2. Born in the dirt. So we all know the story of Jesus born in the manger among all the animals. A quiet, simple, dirty, maybe even humiliating birth for the Son of God. Yesterday I heard a friend of mine gave birth so I went to visit her knowing i would be leaving for Tamba today. I visited her in her compound. She was in a hut right next to the kitchen hut. It was about 5pm and the heat from the wood burning in the kitchen was seeping through the mud walls into the room where she and the baby were laying. And I found this woman with her newborn sun; she fanning the baby who was wrapped up in colorful fabric. I sat on one bed, she was on the one right across from me, and i held this little thing that earlier that morning had been safe inside its mom's womb. And here it was in my hands, alive, kicking, moving and breathing. And get this, the floor between us was where she had given birth. She, alone in her hut, gave birth to her son with no medical equipment, no coaching, no one to help her catch the baby or what ever medical people do in delivery rooms. It was simple, natural, probably dirty, and 100% completely normal. And i started thinking wow this is crazy. This little baby is having a completely different (maybe less scary and frightening in my opinion) experience than other little babies being born halfway around the world. Coming from America I appreciate and think we have come so far in medical technology but I guess i have an appreciation for just doing a natural human thing, giving birth, without a bunch of bells and whistles. She gave birth to her son, what women have been doing for centuries. Yeah it was in a hut on a dirt floor but you have to admit some pretty great people have started in places like that. I guess I just realized the potential that exists in the people i live and work with. That some great people come from simple beginnings.
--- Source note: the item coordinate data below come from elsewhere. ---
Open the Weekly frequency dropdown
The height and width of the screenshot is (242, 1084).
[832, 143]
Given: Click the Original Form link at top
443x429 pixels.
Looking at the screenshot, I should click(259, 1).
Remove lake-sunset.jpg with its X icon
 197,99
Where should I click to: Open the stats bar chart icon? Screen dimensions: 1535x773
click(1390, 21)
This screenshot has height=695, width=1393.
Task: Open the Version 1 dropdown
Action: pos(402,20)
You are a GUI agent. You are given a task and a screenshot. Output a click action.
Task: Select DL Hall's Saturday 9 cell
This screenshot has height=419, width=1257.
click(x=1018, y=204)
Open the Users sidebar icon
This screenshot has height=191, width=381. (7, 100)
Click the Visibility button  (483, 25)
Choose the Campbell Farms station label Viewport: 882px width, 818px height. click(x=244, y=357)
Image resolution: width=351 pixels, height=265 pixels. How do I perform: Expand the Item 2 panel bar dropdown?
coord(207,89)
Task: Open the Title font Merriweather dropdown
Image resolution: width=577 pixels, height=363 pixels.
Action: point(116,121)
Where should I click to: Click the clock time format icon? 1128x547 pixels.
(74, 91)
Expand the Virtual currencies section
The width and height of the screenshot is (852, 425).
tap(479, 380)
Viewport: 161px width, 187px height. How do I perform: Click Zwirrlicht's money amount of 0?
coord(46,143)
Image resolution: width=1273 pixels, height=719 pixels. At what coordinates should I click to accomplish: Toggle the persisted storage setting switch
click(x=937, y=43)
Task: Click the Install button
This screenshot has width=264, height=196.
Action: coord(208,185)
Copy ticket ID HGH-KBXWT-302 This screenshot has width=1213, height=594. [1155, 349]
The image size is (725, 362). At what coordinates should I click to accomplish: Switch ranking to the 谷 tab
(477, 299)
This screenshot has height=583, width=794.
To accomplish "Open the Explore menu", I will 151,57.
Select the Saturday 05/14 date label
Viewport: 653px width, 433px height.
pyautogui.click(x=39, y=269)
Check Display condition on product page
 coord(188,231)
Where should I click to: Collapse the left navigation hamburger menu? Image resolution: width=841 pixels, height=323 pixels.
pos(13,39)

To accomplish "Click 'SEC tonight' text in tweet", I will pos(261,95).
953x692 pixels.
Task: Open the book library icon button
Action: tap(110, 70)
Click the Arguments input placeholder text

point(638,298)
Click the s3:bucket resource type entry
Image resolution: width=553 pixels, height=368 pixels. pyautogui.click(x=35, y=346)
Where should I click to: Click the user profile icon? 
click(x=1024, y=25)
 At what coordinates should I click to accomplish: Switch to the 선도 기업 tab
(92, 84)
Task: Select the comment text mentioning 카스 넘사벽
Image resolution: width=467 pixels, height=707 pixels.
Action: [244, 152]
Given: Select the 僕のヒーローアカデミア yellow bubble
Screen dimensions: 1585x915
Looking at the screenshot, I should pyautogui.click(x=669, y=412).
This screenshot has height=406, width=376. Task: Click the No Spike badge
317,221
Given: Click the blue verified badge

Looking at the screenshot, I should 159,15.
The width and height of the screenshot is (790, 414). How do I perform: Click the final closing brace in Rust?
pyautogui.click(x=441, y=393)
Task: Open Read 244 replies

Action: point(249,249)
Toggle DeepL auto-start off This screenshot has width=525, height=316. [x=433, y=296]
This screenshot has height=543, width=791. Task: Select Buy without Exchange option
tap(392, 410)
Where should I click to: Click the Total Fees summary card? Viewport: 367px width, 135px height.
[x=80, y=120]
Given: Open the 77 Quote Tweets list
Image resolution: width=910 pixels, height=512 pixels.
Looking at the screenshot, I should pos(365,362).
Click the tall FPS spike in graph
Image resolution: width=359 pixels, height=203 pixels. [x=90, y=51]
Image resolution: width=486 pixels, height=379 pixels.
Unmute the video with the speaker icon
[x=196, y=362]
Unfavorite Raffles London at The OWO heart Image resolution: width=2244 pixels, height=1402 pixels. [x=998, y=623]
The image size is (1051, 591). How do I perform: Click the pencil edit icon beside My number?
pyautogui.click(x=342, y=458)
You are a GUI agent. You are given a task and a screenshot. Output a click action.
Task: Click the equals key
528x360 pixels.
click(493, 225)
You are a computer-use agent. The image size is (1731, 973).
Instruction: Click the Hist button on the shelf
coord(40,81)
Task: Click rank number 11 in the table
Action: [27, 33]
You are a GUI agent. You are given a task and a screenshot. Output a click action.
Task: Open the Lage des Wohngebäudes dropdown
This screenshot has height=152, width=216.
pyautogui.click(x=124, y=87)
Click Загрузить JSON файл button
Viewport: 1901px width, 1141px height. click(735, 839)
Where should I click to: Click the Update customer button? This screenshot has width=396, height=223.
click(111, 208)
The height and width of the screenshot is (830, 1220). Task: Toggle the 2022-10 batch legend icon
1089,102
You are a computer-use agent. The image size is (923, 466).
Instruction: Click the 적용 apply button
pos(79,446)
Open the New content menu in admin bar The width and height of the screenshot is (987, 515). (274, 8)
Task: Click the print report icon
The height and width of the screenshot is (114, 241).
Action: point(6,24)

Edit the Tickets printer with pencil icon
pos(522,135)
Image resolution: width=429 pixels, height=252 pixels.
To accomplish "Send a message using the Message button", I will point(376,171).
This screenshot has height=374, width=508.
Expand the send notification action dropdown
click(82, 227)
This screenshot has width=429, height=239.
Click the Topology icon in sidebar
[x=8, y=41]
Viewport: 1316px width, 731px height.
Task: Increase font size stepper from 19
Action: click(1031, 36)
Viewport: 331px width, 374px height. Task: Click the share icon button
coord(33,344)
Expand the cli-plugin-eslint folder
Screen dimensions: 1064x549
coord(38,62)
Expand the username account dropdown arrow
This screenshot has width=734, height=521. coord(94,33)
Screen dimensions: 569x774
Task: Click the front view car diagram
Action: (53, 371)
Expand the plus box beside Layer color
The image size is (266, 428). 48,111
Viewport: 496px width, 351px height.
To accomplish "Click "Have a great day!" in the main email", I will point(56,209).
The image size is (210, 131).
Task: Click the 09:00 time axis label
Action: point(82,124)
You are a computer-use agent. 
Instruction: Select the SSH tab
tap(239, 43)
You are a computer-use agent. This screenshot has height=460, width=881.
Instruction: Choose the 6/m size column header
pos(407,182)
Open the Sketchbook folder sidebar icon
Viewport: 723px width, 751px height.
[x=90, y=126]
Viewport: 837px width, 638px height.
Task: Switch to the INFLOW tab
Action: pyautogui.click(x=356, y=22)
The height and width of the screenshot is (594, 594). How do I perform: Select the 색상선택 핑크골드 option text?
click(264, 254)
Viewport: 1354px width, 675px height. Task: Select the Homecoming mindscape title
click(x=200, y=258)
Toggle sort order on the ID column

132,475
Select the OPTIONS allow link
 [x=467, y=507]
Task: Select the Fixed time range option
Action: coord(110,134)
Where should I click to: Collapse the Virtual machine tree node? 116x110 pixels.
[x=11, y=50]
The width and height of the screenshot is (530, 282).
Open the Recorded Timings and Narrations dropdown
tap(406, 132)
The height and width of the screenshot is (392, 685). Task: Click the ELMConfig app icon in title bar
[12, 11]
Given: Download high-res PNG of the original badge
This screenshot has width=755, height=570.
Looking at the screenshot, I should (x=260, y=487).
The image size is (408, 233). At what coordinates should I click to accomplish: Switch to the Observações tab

3. Joy from the small things. I was joking with my friend the other day who recently got a job with a local health organization. He was talking about being paid for his work and then going and celebrating in Tamba with his first paycheck. I asked him what he would do to celebrate. He told me he would go to the local "convenient" store (usually for toubabs) and buy himself a pineapple pop (i guess you could compare it to fanta but pineapple flavor) a little cake and a Vicco, another beverage that is sold locally kind of like a root beer. I like that. I like that a celebration here can be simply buying a pop/soda. I like that those things haven't become common place, that someone can find pleasure in them. What a huge descrepency between standards of living throughout the world. That would never count as something special to the average westerner. A pop is a drink the average american has every day (am i right? or maybe a starbucks coffee?). I guess what im saying is i don't want to lose the mindset of finding joy in the simple life. I don't want to miss out on the beauty in the small things. I want to be outside on a hot hot day, walk down to the nearest store with friends, with money saved up from working hard, and buy a pop that is icy cold let it slide down my throat and maybe the throats of those I'm with and think, man life is good.